EXERCISE DIRECTIONS: Omit the images and return the remaining entries unchanged.

RECORDS SHOWN:
[Start of Attachment]

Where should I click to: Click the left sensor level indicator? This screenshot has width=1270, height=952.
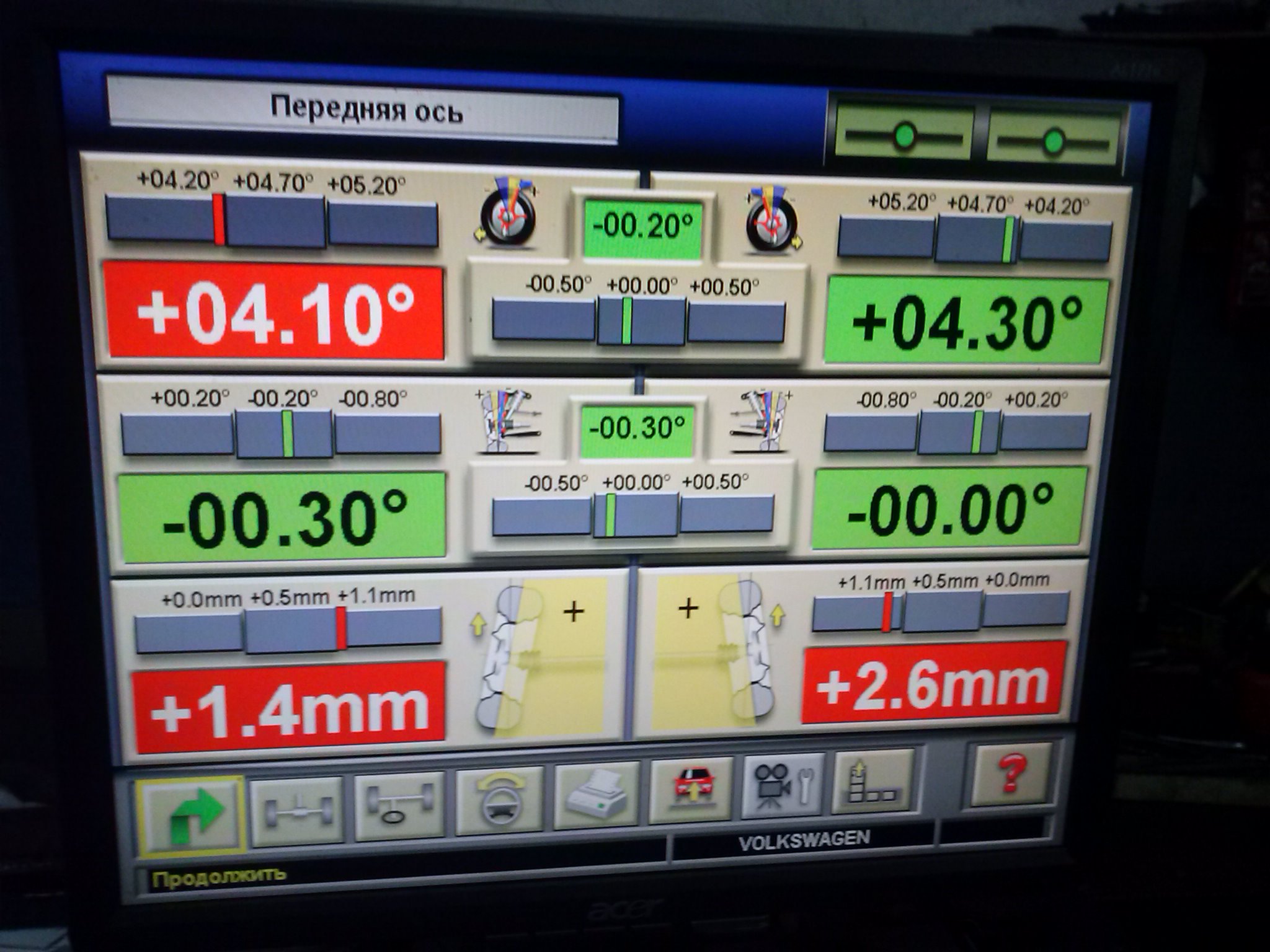pyautogui.click(x=903, y=136)
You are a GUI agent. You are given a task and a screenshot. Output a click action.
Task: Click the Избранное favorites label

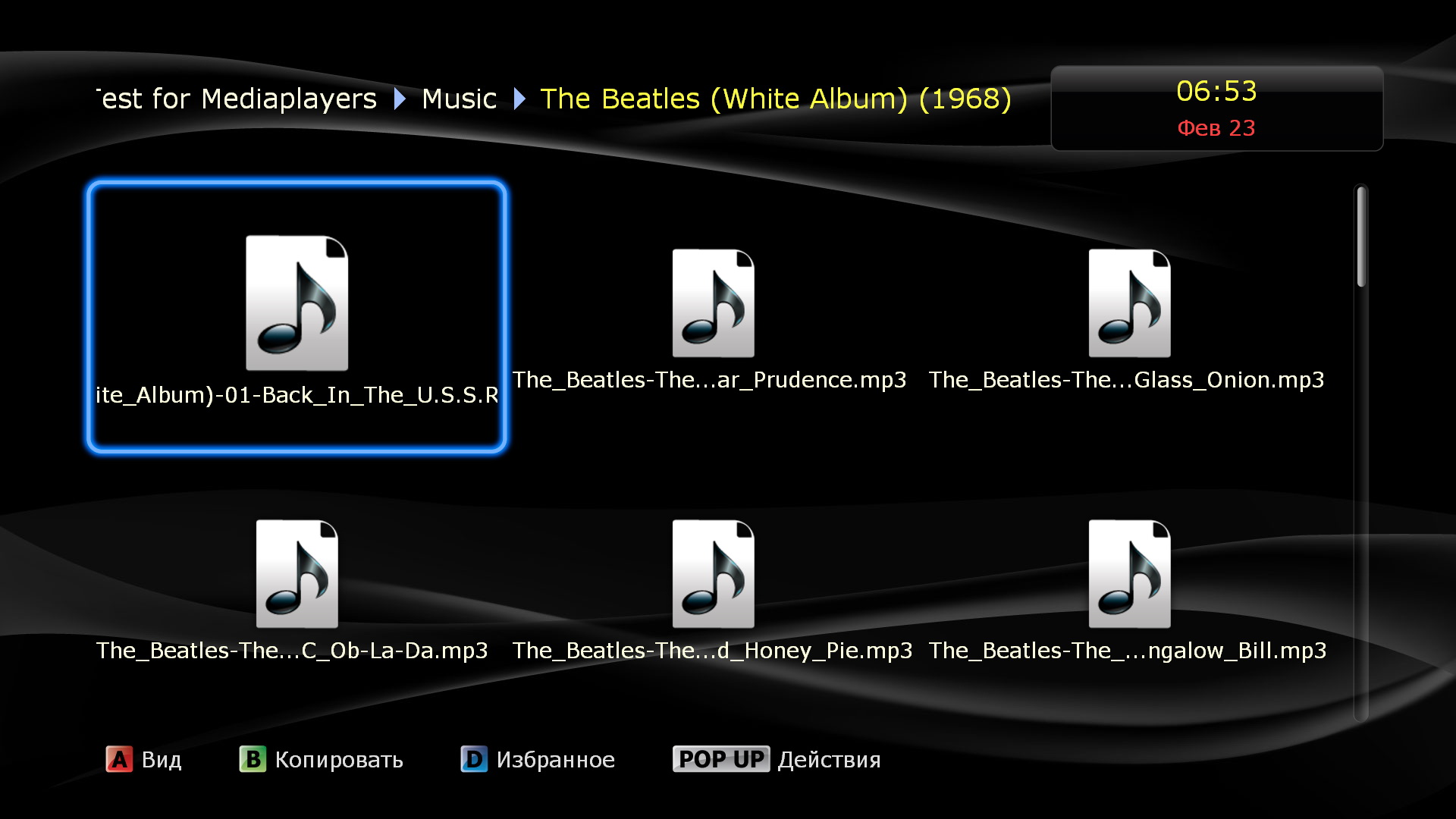(x=555, y=759)
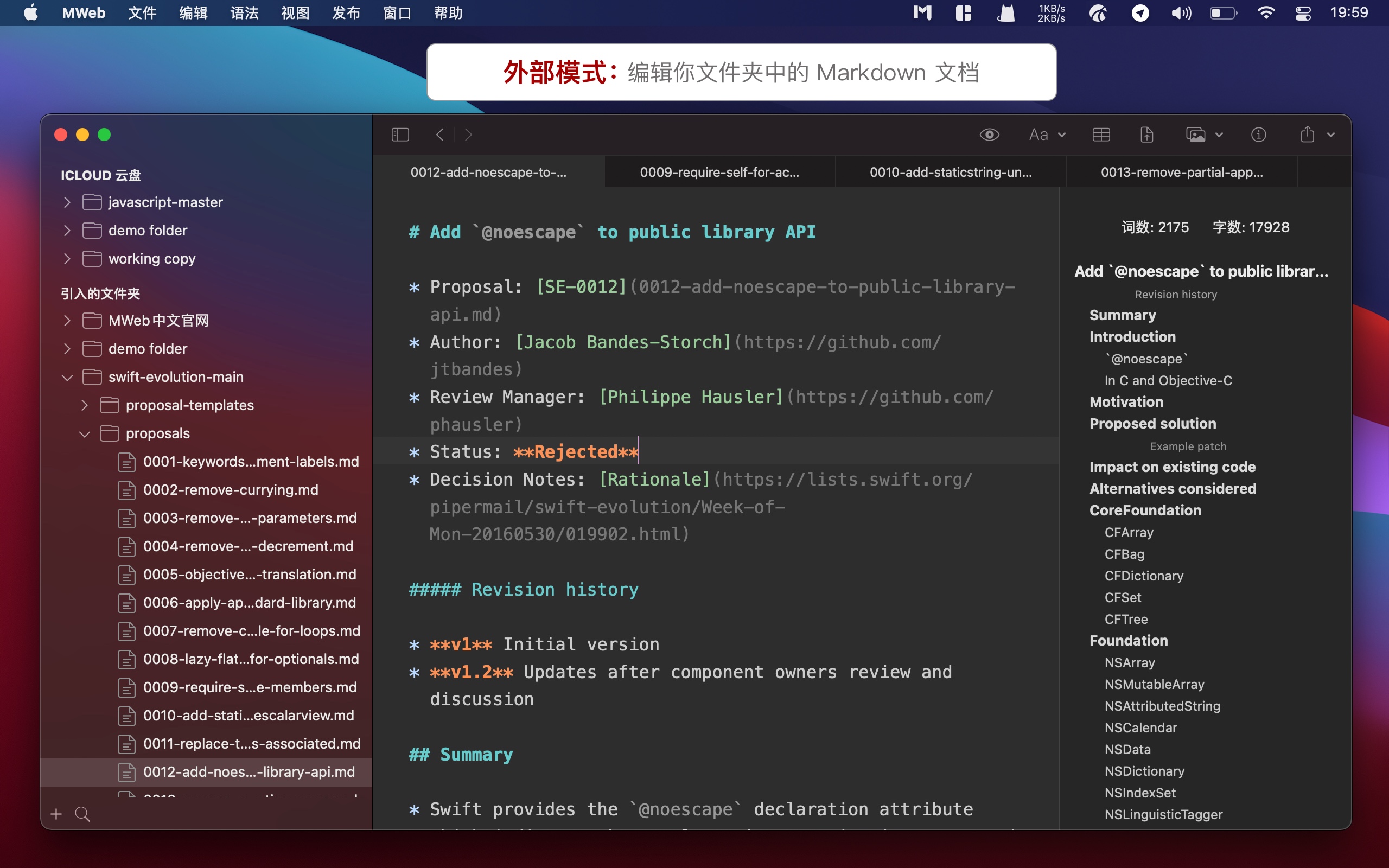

[End of Attachment]

TASK ANSWER:
Where should I click to: Click the left sensor level indicator? This screenshot has width=1270, height=952.
pyautogui.click(x=903, y=136)
You are a GUI agent. You are given a task and a screenshot. Output a click action.
Task: Click the Избранное favorites label

(x=555, y=759)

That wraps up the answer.